◆ **Exercise details**
Continue the MNIST digit classification code from the point where it stops.

MNIST digit classification
--------------------------

.. code:: ipython3

    from pathlib import Path
    from torchvision import datasets, transforms
    import os
    
    WD = os.path.join(Path.home(), "data", "pystatml", "dl_mnist_pytorch")
    os.makedirs(WD, exist_ok=True)
    os.chdir(WD)
    print("Working dir is:", os.getcwd())
    os.makedirs("data", exist_ok=True)
    os.makedirs("models", exist_ok=True)
    
    
    def load_mnist(batch_size_train, batch_size_test):
        
        train_loader = torch.utils.data.DataLoader(
            datasets.MNIST('data', train=True, download=True,
                           transform=transforms.Compose([
                               transforms.ToTensor(),
                               transforms.Normalize((0.1307,), (0.3081,))
                           ])),
            batch_size=batch_size_train, shuffle=True)

(Stored items)
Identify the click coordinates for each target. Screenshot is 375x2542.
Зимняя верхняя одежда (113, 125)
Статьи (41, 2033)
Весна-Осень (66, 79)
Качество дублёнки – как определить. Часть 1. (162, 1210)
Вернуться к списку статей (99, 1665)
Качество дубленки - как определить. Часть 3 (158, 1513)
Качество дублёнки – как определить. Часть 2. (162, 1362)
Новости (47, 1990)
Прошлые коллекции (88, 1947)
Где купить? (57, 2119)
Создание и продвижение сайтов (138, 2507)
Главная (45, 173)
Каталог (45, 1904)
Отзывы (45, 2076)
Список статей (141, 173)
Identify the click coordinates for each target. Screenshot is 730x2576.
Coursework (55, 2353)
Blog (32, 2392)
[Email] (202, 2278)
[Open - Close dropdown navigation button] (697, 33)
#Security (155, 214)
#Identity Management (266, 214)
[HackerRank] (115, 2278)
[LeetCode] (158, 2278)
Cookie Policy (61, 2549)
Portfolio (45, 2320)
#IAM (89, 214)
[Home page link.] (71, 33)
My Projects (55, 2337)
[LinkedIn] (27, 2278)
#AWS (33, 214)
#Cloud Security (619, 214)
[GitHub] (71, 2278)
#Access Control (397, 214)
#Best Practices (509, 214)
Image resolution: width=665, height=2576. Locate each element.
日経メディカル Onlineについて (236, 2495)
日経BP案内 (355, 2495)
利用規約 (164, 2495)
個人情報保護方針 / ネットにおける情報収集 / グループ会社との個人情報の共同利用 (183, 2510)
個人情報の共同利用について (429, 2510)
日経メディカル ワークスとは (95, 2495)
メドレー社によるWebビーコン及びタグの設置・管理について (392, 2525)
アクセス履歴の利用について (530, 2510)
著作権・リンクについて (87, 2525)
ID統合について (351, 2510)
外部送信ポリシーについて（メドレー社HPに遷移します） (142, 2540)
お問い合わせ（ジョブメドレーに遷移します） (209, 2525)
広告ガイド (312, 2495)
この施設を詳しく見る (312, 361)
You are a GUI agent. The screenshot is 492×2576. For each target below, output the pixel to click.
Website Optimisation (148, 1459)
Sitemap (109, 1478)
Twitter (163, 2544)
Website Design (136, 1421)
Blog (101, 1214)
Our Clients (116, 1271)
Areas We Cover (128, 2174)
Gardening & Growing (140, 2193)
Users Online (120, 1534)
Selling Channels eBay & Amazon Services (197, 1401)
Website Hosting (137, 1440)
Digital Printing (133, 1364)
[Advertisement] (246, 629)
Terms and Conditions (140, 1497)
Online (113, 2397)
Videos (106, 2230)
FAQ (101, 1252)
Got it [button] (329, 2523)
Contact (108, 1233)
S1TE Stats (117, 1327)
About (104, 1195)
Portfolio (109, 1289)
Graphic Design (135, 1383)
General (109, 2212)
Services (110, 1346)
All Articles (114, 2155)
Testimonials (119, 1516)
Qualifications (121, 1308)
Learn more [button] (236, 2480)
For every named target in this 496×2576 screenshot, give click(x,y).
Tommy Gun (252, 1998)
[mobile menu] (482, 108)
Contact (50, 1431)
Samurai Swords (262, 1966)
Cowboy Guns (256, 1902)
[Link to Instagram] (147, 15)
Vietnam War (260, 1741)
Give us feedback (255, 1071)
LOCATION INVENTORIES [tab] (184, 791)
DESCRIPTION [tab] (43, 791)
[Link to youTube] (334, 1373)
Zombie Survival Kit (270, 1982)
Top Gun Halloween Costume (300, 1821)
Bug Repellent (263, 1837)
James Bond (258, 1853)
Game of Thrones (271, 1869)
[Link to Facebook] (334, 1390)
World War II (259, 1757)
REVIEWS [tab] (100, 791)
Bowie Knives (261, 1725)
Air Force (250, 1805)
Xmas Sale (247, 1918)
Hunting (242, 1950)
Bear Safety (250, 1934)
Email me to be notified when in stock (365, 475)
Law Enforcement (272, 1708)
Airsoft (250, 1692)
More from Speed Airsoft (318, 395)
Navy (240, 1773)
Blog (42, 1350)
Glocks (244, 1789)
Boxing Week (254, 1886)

◆ **Result**
        test_loader = torch.utils.data.DataLoader(
            datasets.MNIST('data', train=False, transform=transforms.Compose([
                transforms.ToTensor(),
                transforms.Normalize((0.1307,), (0.3081,))
            ])),
            batch_size=batch_size_test, shuffle=True)
        return train_loader, test_loader
    
    train_loader, val_loader = load_mnist(64, 1000)
    
    dataloaders = dict(train=train_loader, val=val_loader)
                       
    # Info about the dataset
    data_shape = dataloaders["train"].dataset.data.shape[1:]
    D_in = np.prod(data_shape)
    D_out = len(dataloaders["train"].dataset.targets)
    print("Datasets shape", {x: dataloaders[x].dataset.data.shape for x in ['train', 'val']})
    print("N input features", D_in, "N output", D_out)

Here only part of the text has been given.